Ногами ему служили ножки стола, хваталкой — человеческие челюсти. Они сомкнулись на молодом претенденте, вгрызаясь в дружный ряд его конечностей.

Фамильяр уже давно знал, что на свете существует боль, но это нападение научило его тому, что такое агония. Он чувствовал, что уменьшается, когда атакующий рвал его плоть. Со страхом он понял, что может сейчас весь выйти.

Его кузен уже показал ему, какой урон можно нанести массой. Но фамильяр не отступает. Истекая кровью, без ног, без рук, с выдавленными глазами, он продолжает бросаться на врага, хотя тот разевает пасть, в три раза большую, чем он сам, и щелкает ножницами клешней, и машет хвостом, бывшим когда-то лопатой; все равно всепроникающий мускусный запах врага заставляет его идти в бой.

Снова боль, и снова потеря большого куска мяса. Маленький повстанец становится еще меньше. Вонь соперника омывает его. И вдруг его осеняет. Он писает сопернику в глаза, для чего ему приходится выдавить из себя всю кровянистую жидкость до капли, а сам перекатывается на бок и под защитой жидкой дуги своих выделений уходит в сторону. Гигант издает безмолвный рев. Временно ослепленный, он приникает к земле пастью и следует за своим языком.

Маленький фамильяр замирает позади него. Но вот он начинает обращать тьму и тишину себе на пользу, двигаясь в тени широченной спины гиганта, точно пришитый, пока тот ищет его по ложному следу. Отращивая волоконца, он посылает их внутрь земли, навстречу каким-то трубам. Достигнув их, он облепляет их щупальцами, липкими, точно внутренности, превращает трубу в свою конечность, часть своего тела, которую выдвигает вперед, прямо под брюхо своему ничего не подозревающему врагу. Зазубренный конец трубы он посылает вперед и вверх, из земли. Рваный металлический край впивается в нависшую над ним тушу, прямо в ее мясистый центр, и, пока старик пытается освободиться, ликующий юнец всасывает его в себя через трубу.
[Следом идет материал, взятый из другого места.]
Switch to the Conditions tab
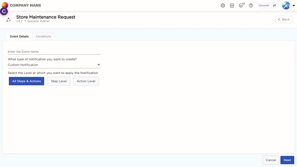[x=43, y=37]
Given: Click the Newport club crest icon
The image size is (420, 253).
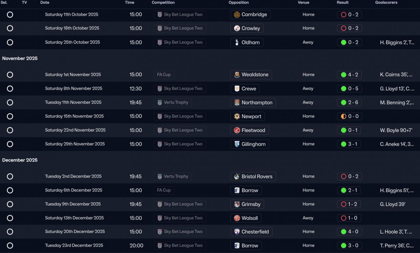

Для этого он раздувает все свои полости, так что на конце его новой системы внутренностей возникает вакуум. Вакуум крепко держит старого фамильяра, отрывая от него большие куски плоти. Через похороненный в земле трубопровод молодой тянет их в себя. Глотает жадно, словно голодный.
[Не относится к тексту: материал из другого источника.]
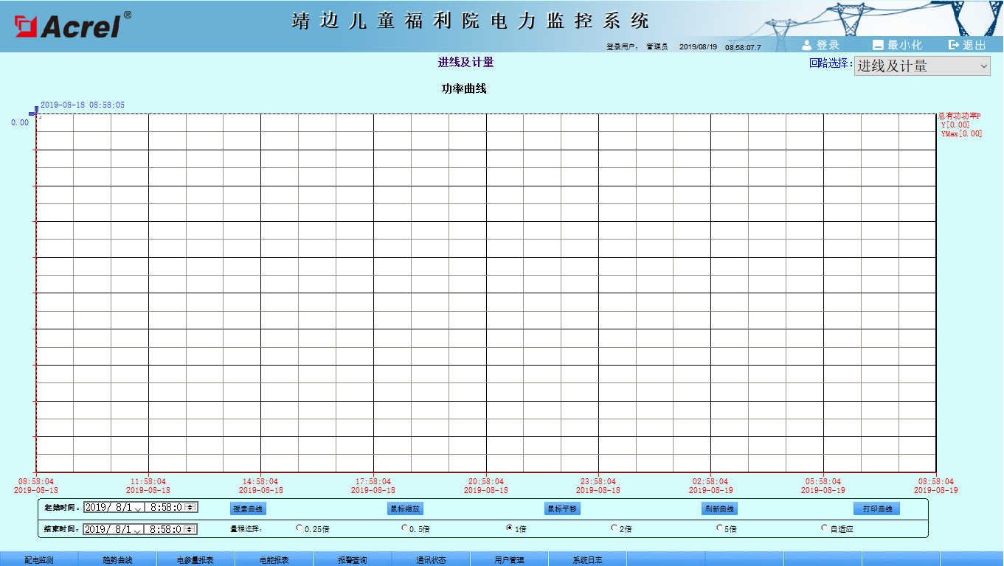This screenshot has width=1004, height=566.
Task: Open the 趋势曲线 tab
Action: [117, 559]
Пойманный в ловушку старик пытается вырваться, но его деревянные и металлические конечности утратили опору. Освободиться нет сил, уйти с куском трубы — тоже, слишком крепко сидит она в земле. Тогда он пробует прорастить в стенки трубы свои сосуды, чтобы превратить ее в свой пищевод и выпить через него врага, но те уже все в метастазах сосудов молодого, погибающий не может их вытолкнуть, к тому же в противника уже перешло столько его плоти, что они сравнялись, а тот еще продолжает расти.
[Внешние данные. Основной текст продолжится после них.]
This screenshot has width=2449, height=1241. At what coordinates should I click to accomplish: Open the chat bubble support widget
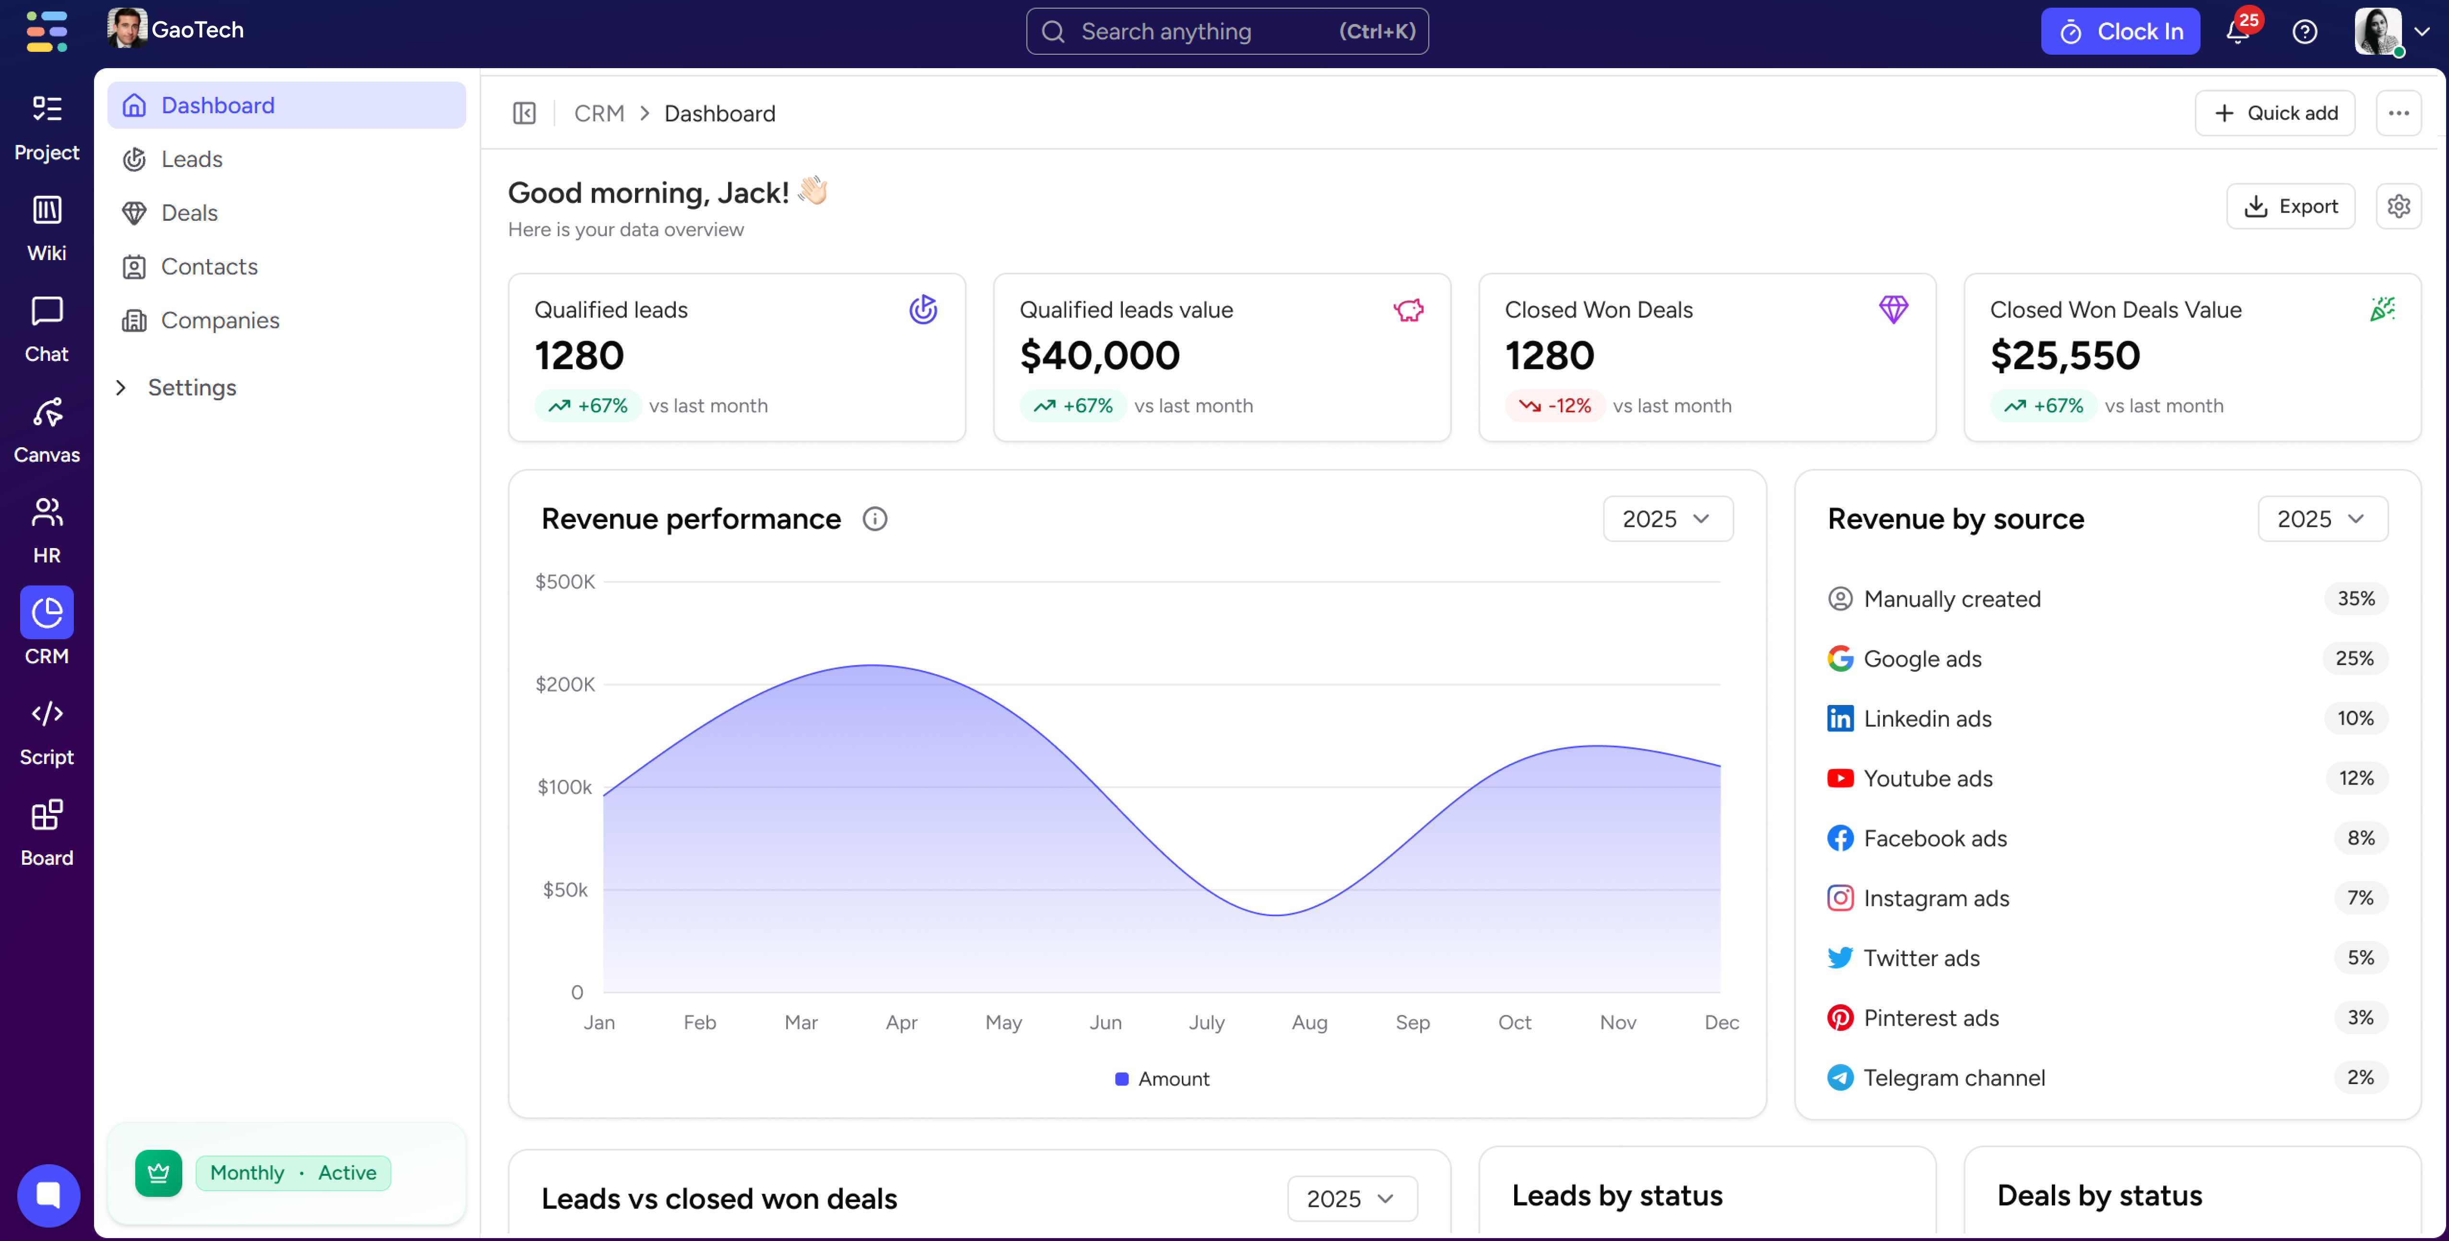pyautogui.click(x=48, y=1194)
Материя крупными кусками перетекает в раздувшегося молодого, пока тот сидит, прикованный к земле импровизированными кишками. Старый, издавая время от времени тяжелые тихие вздохи, усыхает, распадается на части и затягивается в трубу весь, до последнего фрагмента. Паутина его сосудов на заемных органах и конечностях высыхает, и они дезинтегрируются, снова превращаясь в обычную свалку — какие-то ошметки со скотобойни, мертвый телевизор, инструменты, запчасти, все хрупкое, начисто лишенное жизни. И все это расположилось вокруг свободного участка земли, из которого торчит зазубренная труба.

Весь следующий день фамильяр лежал тихо. Уже наступила ночь, когда он нашел в себе силы сдвинуться с места; каждый шаг давался ему с трудом и причинял боль — у него было какое-то внутреннее повреждение, так что даже ползти или просачиваться вперед было трудно. В битве он потерял почти все органы зрения, а тех, что еще остались, было недостаточно, чтобы высмотреть и поймать в этой темноте какое-то животное и с помощью его глаз восполнить недостачу. Орудия своего бывшего врага он трогать не стал, взял лишь человеческие челюсти, которые служили тому хваталкой. Но не как трофей, а чтобы было над чем подумать.